McAul­iffe re­spon­ded by doub­ling down on his en­vir­on­ment­al po­s­i­tions. He sup­por­ted the reg­u­la­tions, while be­ing care­ful to not ap­pear overly ant­ag­on­ist­ic to­ward coal. “Vir­gin­ia needs to seize the op­por­tun­ity to de­vel­op and de­ploy clean­er en­ergy tech­no­lo­gies that will grow our eco­nomy while pro­tect­ing our en­vir­on­ment,” he wrote in a Politico op-ed. “Just as lim­its were pre­vi­ously set on mer­cury, ar­sen­ic, and lead pol­lu­tion, it’s time to place com­mon­sense lim­its on car­bon pol­lu­tion. And Vir­gini­ans agree with me.”

And so they did. Not only did McAul­iffe win, but he won on en­vir­on­ment­al is­sues. In a Wash­ing­ton Post poll pub­lished in the days lead­ing up to the elec­tion, he held an 8-point lead on en­ergy and en­vir­on­ment­al is­sues spe­cific­ally.

So how did a guy whose third-largest donor was the League of Con­ser­va­tion Voters (and whose fourth-largest was Tom Stey­er), win in a coal state? Vir­gin­ia has a bit of a com­plic­ated re­la­tion­ship with cli­mate polit­ics — Nor­folk, in par­tic­u­lar, is among the U.S. cit­ies most threatened by sea-level rise, ac­cord­ing to the U.S. Geo­lo­gic­al Sur­vey. And McAul­iffe’s statewide ad cam­paign tar­get­ing his op­pon­ent’s cli­mate-change deni­al did not fall on deaf ears. Neither did his full-throated de­fense of noted cli­mate sci­ent­ist Mi­chael Mann, then at the Uni­versity of Vir­gin­ia.
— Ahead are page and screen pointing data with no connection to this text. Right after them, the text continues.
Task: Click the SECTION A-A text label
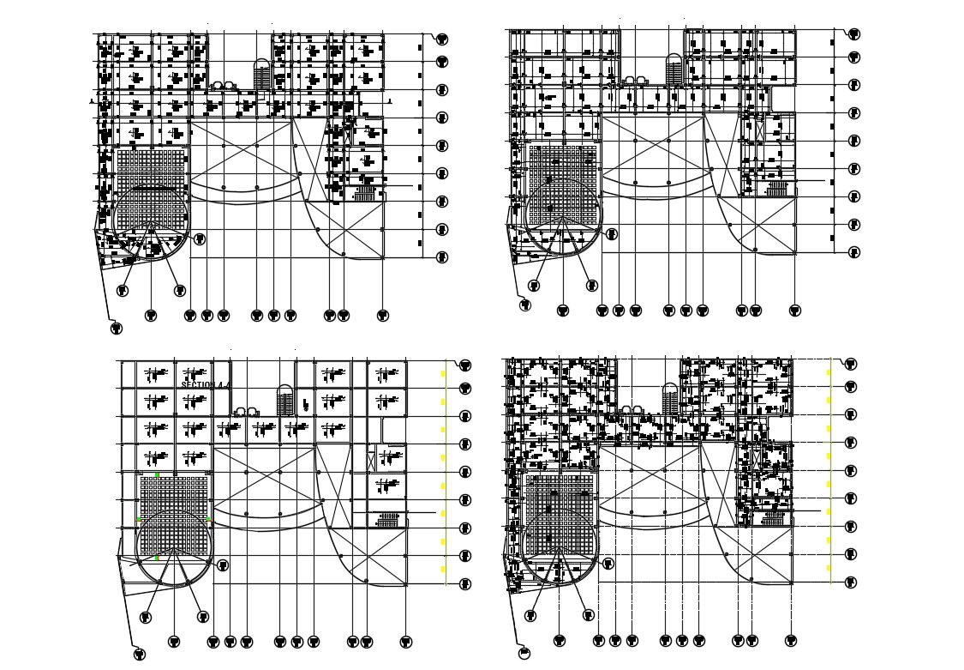coord(207,386)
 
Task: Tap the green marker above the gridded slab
coord(157,474)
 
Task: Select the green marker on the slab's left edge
coord(138,519)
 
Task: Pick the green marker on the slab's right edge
coord(208,518)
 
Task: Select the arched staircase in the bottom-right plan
coord(671,399)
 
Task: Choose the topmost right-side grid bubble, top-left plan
coord(442,39)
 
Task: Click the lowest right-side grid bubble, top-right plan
coord(854,252)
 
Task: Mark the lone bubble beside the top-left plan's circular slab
coord(200,238)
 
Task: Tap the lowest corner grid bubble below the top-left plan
coord(116,328)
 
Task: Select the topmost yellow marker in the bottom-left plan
coord(443,373)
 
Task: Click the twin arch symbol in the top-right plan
coord(633,80)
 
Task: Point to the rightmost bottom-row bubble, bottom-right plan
coord(792,640)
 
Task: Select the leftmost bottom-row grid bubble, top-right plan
coord(563,310)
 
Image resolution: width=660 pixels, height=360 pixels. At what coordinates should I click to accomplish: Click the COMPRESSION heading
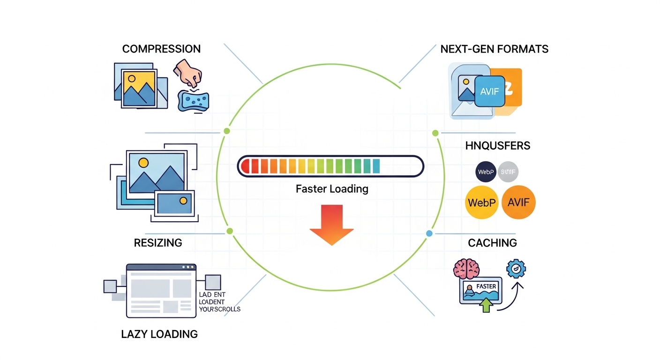[161, 49]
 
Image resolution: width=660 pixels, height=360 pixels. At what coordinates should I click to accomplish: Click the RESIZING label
[158, 243]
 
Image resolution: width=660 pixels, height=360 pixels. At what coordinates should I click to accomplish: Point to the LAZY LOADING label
[159, 334]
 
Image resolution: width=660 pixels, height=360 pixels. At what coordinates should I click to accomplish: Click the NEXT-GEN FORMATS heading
[495, 49]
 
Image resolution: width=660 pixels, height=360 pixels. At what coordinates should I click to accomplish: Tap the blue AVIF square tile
[490, 92]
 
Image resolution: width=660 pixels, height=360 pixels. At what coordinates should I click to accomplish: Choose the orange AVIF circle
[518, 202]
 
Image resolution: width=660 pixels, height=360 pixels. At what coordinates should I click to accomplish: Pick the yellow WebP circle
[481, 202]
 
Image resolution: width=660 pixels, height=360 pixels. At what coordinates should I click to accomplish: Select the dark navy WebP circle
[485, 172]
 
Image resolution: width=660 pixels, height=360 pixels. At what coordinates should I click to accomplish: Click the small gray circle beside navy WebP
[508, 172]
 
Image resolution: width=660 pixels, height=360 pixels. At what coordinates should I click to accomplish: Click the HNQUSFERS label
[498, 146]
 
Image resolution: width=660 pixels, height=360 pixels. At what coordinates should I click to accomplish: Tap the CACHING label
[492, 243]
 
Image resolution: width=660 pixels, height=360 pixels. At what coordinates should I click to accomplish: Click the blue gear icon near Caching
[516, 269]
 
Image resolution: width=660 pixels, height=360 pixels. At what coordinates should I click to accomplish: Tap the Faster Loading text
[332, 189]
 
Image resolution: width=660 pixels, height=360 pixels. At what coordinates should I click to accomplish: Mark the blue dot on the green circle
[429, 233]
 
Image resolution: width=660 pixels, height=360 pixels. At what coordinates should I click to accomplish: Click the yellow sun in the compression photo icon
[132, 79]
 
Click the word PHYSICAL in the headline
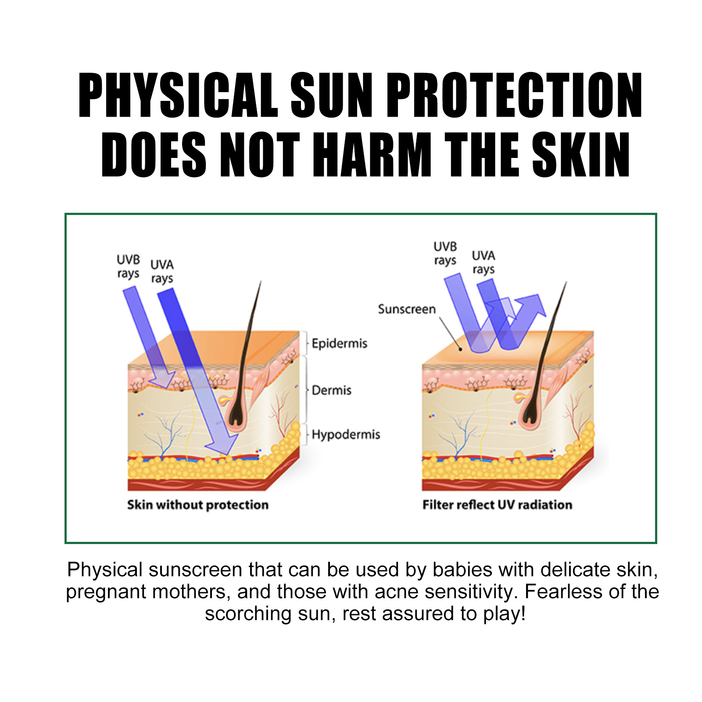coord(178,95)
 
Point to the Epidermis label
coord(339,343)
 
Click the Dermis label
coord(331,390)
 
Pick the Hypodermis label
coord(346,434)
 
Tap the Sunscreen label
coord(407,309)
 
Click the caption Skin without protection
coord(198,505)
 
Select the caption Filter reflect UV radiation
coord(497,505)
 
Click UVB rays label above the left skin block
coord(128,266)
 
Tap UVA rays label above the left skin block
coord(162,271)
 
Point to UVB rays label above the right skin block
coord(445,253)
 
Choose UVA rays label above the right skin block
coord(484,262)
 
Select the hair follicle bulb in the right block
coord(530,412)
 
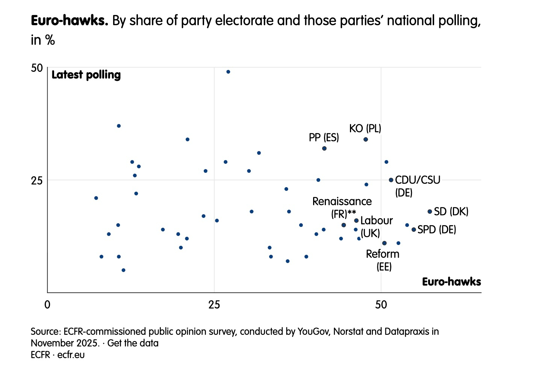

Of course, the situ­ation for na­tion­al Demo­crats isn’t com­pletely ana­log­ous to what McAul­iffe ex­per­i­enced. Obama’s ex­pec­ted car­bon an­nounce­ment doesn’t just con­cern fu­ture power plants: It will have very real con­sequences for ex­ist­ing ones. And his pledge to cut car­bon emis­sions by 20 per­cent could even­tu­ally shut down hun­dreds of coal-fired power plants around the coun­try.

But it’s also, as one Demo­crat­ic strategist noted to The Wash­ing­ton Post‘s Greg Sar­gent, an op­por­tun­ity for Demo­crats to draw a con­trast with a pres­id­ent who’s widely un­pop­u­lar right now. “I’m not sure at the end of the day wheth­er people in those states are likely to say, ‘This shows Demo­crats are try­ing to screw us,’ or, ‘I’m glad my Demo­crat is stand­ing up for me, and he will do oth­er valu­able things.’ Where this really nets out is hard to know. But we’ve been deal­ing with the ba­sic them­at­ics here for a long time.”

Mean­while, McAul­iffe’s suc­cess shows that em­bra­cing cli­mate reg­u­la­tions could be a win­ner for oth­er Demo­crats, too.